Но потом во сне плита стала расти и расти и трубы ее застлали дымом все небо. А Бенджамен Франклин, как и все остальные, исчез.
— Куда же ты спрятал свою маленькую новорожденную сестричку, негодник?
Но прежде чем четырехлетний герой успел ответить дяде Дольфу, которого он так давно не видел, тот уже попросил отца героя сыграть ему «Liebestod»[26].
Ханфштенгль в изумлении воззрился на своего гостя: он так хорошо выглядит, и притом они ведь толком еще и поздороваться-то не успели! Неужели у него снова начались нервные припадки? Впрочем, музыка Вагнера всегда целительна, как арфа Давида для царя Саула. Итак, хозяин сел на табурет и отгромыхал «Liebestod» на своем концертном рояле, так что бюст Бенджамена Франклина скакал и прыгал по всей крышке.
Слушатель, казалось, изрядно располнел; он стоял, широко расставив ноги, склонив набок голову, его костюм из легкой шерсти натянулся у пуговиц, и мальчик во все глаза смотрел, не лопнет ли он. Но не успели последние звуки поистине листовского фейерверка замереть в воздухе, как в комнату вошла мама с маленькой Гертой и дядя, поцеловав ей руку, принялся нахваливать малышку и снова и снова повторять, как он сожалеет, что доставил ей столько беспокойства в Уффинге…
Что же это за «беспокойство» было в Уффинге? Мальчик ничего не мог вспомнить — разве что собаки уж больно сильно лаяли тогда в темноте, но, конечно же, это были не дядины собаки, которые так лаяли!
Вообще он мало что мог припомнить насчет дяди Дольфа, кроме самого главного, а это самое главное заключалось в том, что он любил дядю Дольфа, всегда любил.
Тут двери в столовую раздвинулись и все пошли ужинать. Ужин был сервирован по всем правилам большого парада — при свечах. Индейка и разговоры ни о чем… Гитлер изображал восторг и восхищение: какой изысканный вкус — зажечь свечи вместо электричества, какой впечатляющий артистизм! Казалось, он был совершенно потрясен этим высокоинтеллигентным аристократическим домом, который создали его хозяева, и какой «feme Gegend» — аристократический квартал.
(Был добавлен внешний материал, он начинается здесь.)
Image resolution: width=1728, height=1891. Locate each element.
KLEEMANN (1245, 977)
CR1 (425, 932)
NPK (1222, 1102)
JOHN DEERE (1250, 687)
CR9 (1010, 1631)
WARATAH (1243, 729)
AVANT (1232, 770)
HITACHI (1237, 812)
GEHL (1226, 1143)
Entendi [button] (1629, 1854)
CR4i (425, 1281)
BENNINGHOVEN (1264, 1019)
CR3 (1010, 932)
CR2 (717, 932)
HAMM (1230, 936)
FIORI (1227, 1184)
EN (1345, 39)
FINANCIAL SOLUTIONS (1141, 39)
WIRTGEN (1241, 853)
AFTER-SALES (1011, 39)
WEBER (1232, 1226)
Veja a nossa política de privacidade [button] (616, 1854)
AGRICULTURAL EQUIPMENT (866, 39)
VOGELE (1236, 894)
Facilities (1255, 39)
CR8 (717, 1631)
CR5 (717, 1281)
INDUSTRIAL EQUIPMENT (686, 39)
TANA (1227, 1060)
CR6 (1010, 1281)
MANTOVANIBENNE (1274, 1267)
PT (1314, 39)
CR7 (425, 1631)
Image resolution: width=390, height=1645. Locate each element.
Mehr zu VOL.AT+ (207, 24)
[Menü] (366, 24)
— Ханфштенгль! — возгласил Гитлер. — Вы самый большой аристократ, какого я знаю!
Не подозревая иронии, Пуци наслаждался, довольный и гордый собой. Друг его явно старался изо всех сил (тщательно следил за собой и не ошибался, правильно пользуясь ножами и вилками), но ему еще нужна обкатка, еще нужно его поднатаскать, и Пуци уже видел себя в роли наставника гения.
Сладкие пироги и разговоры ни о чем… Мальчику было безгранично скучно. Дядя Дольф — единственный за столом, кто хоть раз обратился к нему, да и то вспомнив о какой-то детской проказе, которую, как он утверждал, только они двое и знают, хотя мальчик давно забыл про подобные глупости. Помнишь, как мы отшлепали этих озорных деревянных львов на папином кресле… Да неужели дядя не понимает, что это детское сюсюканье, годное для трехлетнего младенца, только смущает четырехлетнего героя?! И юный герой обратил свои мысли к елке и к ожидавшим его подаркам. Во-первых, он просил, чтобы ему подарили саблю, и очень надеялся, что младенец Христос ничего не напутает и принесет ему настоящую саблю, кавалерийскую. А за саблей в списке его пожеланий стояла плита, из-за которой все его дразнят… Неужели младенец Христос тоже решит, что он девчонка, как думают все остальные, раз он любит стряпать?! И дядя Дольф тоже решит, что он девчонка? При этой ужасной мысли малыш покраснел до корней волос и чуть не подавился тортом.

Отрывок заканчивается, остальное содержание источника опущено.